**Directions for this task**
Images excluded, return every record exactly as it reads.

* * *

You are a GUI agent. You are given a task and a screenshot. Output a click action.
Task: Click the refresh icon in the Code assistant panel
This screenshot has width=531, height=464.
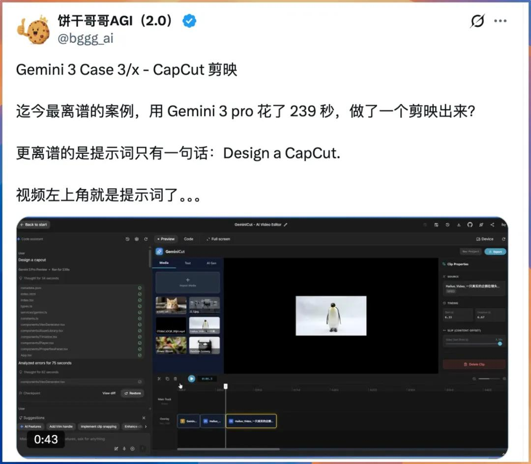pos(146,239)
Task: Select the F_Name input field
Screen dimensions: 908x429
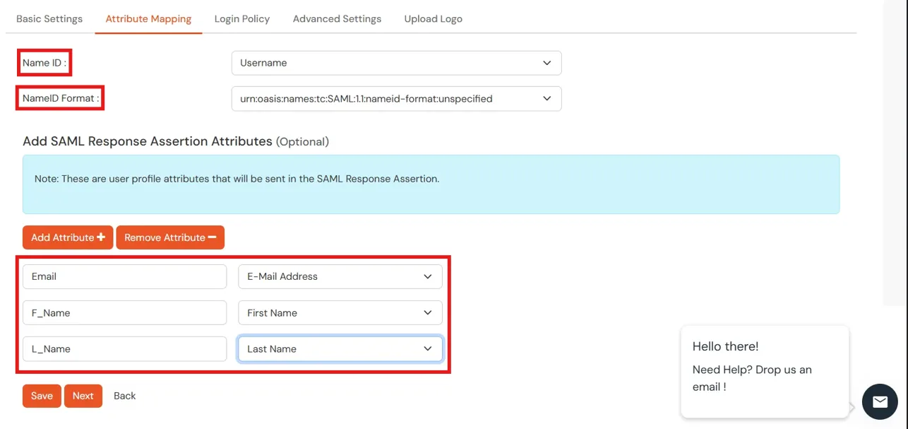Action: pyautogui.click(x=124, y=312)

* * *

**Result of this exercise**
You are a GUI agent. You are given a task and a screenshot. Output a click action.
Task: Click the refresh icon in the Code assistant panel
This screenshot has width=531, height=464.
pos(146,239)
Task: Select the F_Name input field
Screen dimensions: 908x429
Action: pyautogui.click(x=124, y=312)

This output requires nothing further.